#### Extracted entries
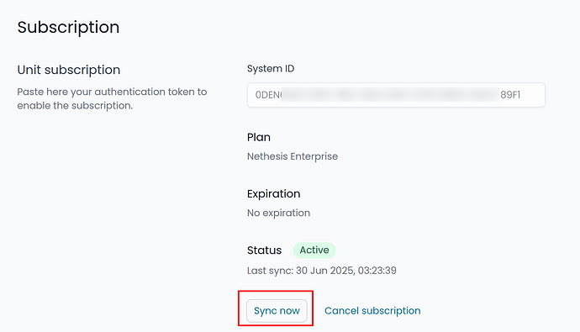
Task: Select the Nethesis Enterprise plan value
Action: (293, 156)
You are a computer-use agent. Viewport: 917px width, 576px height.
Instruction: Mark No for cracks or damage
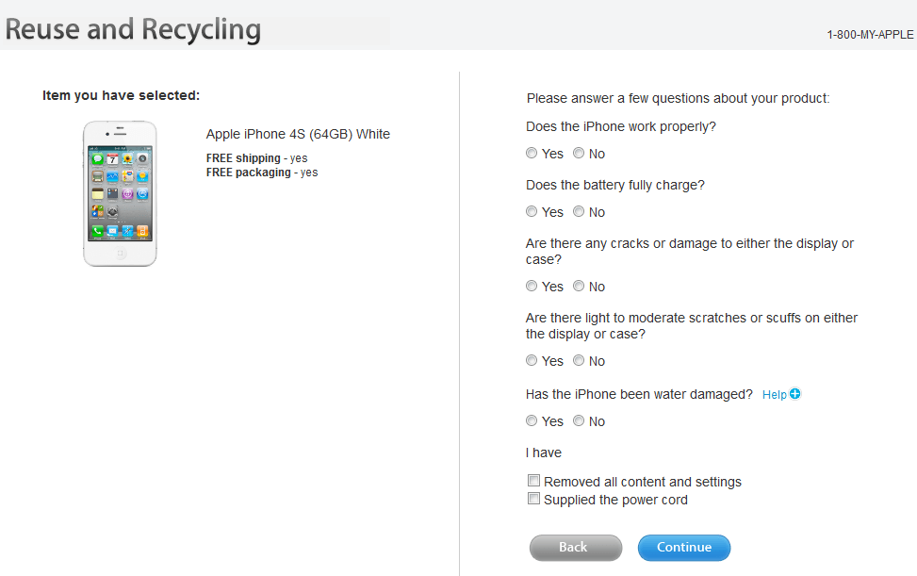pos(579,287)
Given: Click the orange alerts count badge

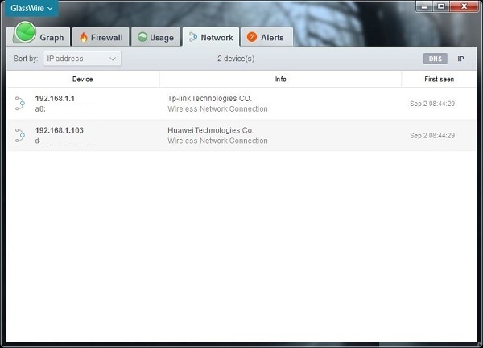Looking at the screenshot, I should pos(252,37).
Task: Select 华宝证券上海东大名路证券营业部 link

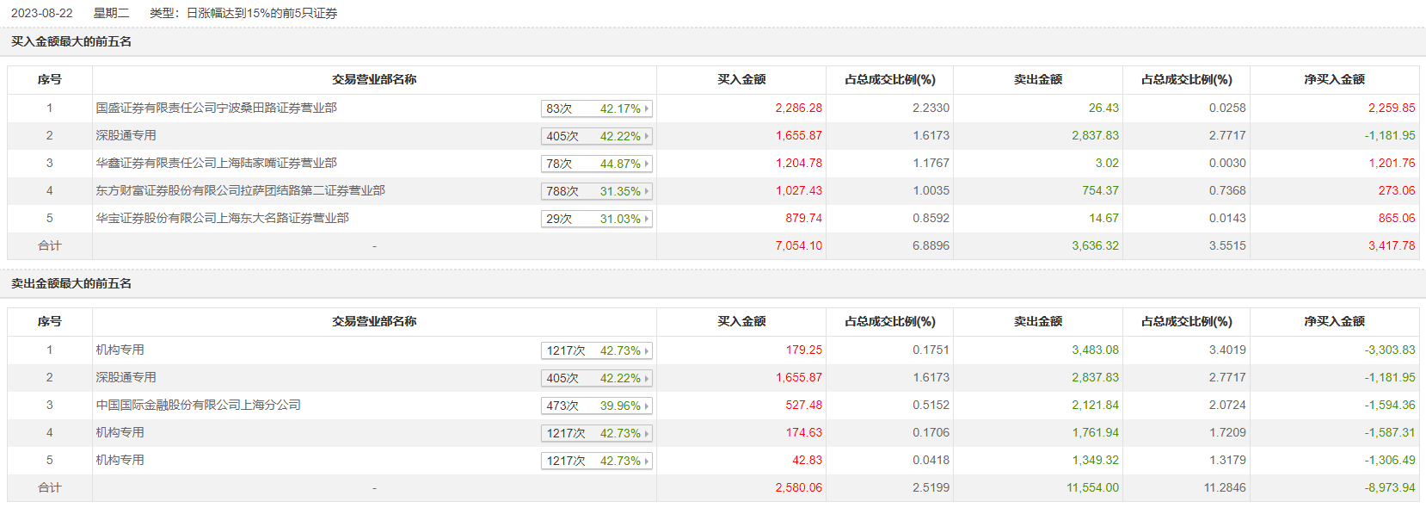Action: 222,218
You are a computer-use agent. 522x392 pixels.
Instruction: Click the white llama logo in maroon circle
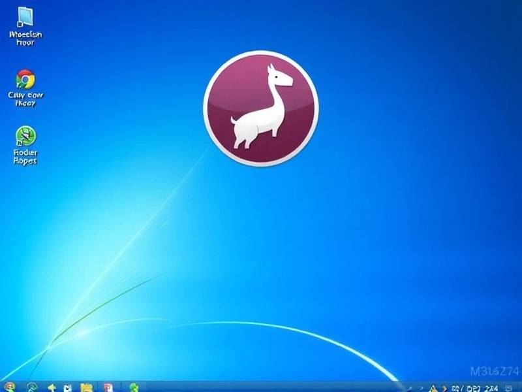click(261, 108)
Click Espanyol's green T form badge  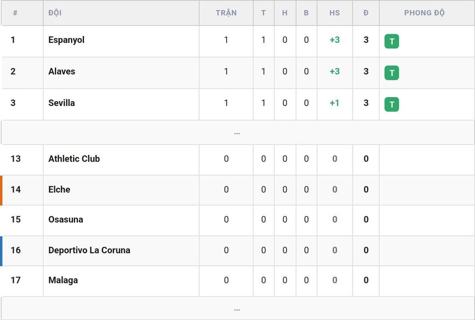point(392,41)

#### Description of the task
Tally the lines in the records that contain "computer", then give only the tally.

#### Answer box
2